Can anyone else please help?

It's don't disable merging but disables the throttling of merge process.
Another point is to change bulk size, just try different sizes like 10k, 5k and figure out which is the best for your data/hardware.

The best thing to do for bulk inserts I've found is to set the refresh
interval to something very high: 30 seconds or -1. That will make bigger
segments and skip some amount of merging. And skip lots of other overhead
too.

Nik

Thanks Rusty and nik9000.

Yes, I have set the refresh interval to -1, and set the number of replicas to 0, also set the throttle type to none, after that, I watch the index/_stats, I am sure the segment merge, refresh and replicas are all disabled. the time elapsed is now better than before, but the time elapsed from the 601th request is still much longer than the first 600 requests. The first 600 bulk requests is now 0.1~ second, the rest bulk requests are 0.6~ second.

I am not sure what the elasticsearch server do after the first 600 bulk requests.

cluster settings:

{
  "persistent" : { },
  "transient" : {
    "indices" : {
      "store" : {
        "throttle" : {
          "type" : "none",
          "max_bytes_per_sec" : "100mb"
        }
      }
    }
  }
}

Index settings:

{
  "test" : {
    "settings" : {
      "index" : {
        "creation_date" : "1443254140204",
        "uuid" : "eZUuRG15Rti68Pvt7pZ5-w",
        "store" : {
          "throttle" : {
            "type" : "none",
            "max_bytes_per_sec" : "100mb"
          }
        },
        "number_of_replicas" : "0",
        "number_of_shards" : "2",
        "refresh_interval" : "-1",
        "version" : {
          "created" : "1070199"
        }
      }
    }
  }
}

Here is the logs of the mongo-connector.

2015-09-26 08:33:28,648 [INFO] elasticsearch:64 - POST http://172.31.1.254:9200/_bulk?timeout=60&refresh=false [status:200 request:0.105s]
2015-09-26 08:33:31,011 [INFO] elasticsearch:64 - POST http://172.31.1.254:9200/_bulk?timeout=60&refresh=false [status:200 request:0.134s]
2015-09-26 08:33:32,265 [INFO] elasticsearch:64 - POST http://172.31.1.254:9200/_bulk?timeout=60&refresh=false [status:200 request:0.129s]

    the above is the 600th bulk request, it takes around 1s : 08:33:32,265 - 08:33:31,011 
    the next is the 601th bulk request, it takes around 10s:  08:33:43,476 - 08:33:32,265

2015-09-26 08:33:43,476 [INFO] elasticsearch:64 - POST http://172.31.1.254:9200/_bulk?timeout=60&refresh=false [status:200 request:0.571s]
2015-09-26 08:33:54,070 [INFO] elasticsearch:64 - POST http://172.31.1.254:9200/_bulk?timeout=60&refresh=false [status:200 request:0.568s]
2015-09-26 08:34:03,602 [INFO] elasticsearch:64 - POST http://172.31.1.254:9200/_bulk?timeout=60&refresh=false [status:200 request:0.569s]
2015-09-26 08:34:13,100 [INFO] elasticsearch:64 - POST http://172.31.1.254:9200/_bulk?timeout=60&refresh=false [status:200 request:0.570s]

Thank you all, I have figured out the reason.
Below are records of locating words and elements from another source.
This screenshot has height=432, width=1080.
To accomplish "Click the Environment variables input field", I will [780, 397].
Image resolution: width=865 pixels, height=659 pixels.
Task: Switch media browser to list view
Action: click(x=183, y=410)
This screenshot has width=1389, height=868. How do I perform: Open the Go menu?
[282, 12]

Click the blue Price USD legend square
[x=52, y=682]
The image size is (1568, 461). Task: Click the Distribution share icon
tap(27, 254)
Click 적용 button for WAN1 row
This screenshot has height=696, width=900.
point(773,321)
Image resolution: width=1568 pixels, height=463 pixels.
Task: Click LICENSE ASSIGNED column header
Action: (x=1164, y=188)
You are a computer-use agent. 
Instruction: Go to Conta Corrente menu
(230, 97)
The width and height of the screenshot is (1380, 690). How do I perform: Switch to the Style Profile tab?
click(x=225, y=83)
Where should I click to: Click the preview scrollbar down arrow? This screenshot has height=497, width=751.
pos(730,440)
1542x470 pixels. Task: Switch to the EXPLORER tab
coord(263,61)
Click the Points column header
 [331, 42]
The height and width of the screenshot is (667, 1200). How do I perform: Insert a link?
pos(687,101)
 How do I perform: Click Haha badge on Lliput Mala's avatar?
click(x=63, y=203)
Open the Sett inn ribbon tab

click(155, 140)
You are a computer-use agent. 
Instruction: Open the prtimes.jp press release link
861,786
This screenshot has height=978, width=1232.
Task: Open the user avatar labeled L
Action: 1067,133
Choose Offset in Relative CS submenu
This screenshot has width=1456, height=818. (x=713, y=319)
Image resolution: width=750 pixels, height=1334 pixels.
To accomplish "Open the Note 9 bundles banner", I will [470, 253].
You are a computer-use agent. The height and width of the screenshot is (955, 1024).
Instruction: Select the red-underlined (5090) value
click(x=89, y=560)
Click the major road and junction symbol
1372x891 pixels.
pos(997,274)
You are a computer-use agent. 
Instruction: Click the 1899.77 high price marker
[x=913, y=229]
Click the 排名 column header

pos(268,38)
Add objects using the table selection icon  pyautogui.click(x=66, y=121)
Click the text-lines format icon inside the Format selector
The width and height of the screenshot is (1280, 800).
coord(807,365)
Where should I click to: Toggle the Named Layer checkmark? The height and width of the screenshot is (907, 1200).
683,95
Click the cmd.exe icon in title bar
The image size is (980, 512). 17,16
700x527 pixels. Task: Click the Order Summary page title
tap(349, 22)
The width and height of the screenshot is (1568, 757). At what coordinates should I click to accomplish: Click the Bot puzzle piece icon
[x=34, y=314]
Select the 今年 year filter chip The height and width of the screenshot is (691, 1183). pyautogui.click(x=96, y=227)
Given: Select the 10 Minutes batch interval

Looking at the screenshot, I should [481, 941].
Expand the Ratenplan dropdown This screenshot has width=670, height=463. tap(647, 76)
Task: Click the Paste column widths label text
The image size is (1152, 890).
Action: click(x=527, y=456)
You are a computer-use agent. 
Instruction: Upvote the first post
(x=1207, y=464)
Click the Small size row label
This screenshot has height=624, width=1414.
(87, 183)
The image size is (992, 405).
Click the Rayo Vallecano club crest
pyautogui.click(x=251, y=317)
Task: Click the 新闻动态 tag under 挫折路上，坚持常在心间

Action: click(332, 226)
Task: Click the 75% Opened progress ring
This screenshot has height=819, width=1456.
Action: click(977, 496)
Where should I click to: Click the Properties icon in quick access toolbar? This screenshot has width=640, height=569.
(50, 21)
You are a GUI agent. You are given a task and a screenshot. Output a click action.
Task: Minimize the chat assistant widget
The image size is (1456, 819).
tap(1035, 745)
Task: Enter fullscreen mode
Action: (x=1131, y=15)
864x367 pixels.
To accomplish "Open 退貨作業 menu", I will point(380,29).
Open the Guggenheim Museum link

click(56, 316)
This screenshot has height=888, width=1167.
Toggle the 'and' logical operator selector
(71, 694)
There is no issue with the elastic server and the mongo-connector. The cause is the documents I am using are testing data generated by QA engineer. The size of the first 300k documents are much smaller than the rest of the documents. It takes 10s for a bulk request because the data is really large. So, everything is working well.

Cool! I'm glad you found out what it was!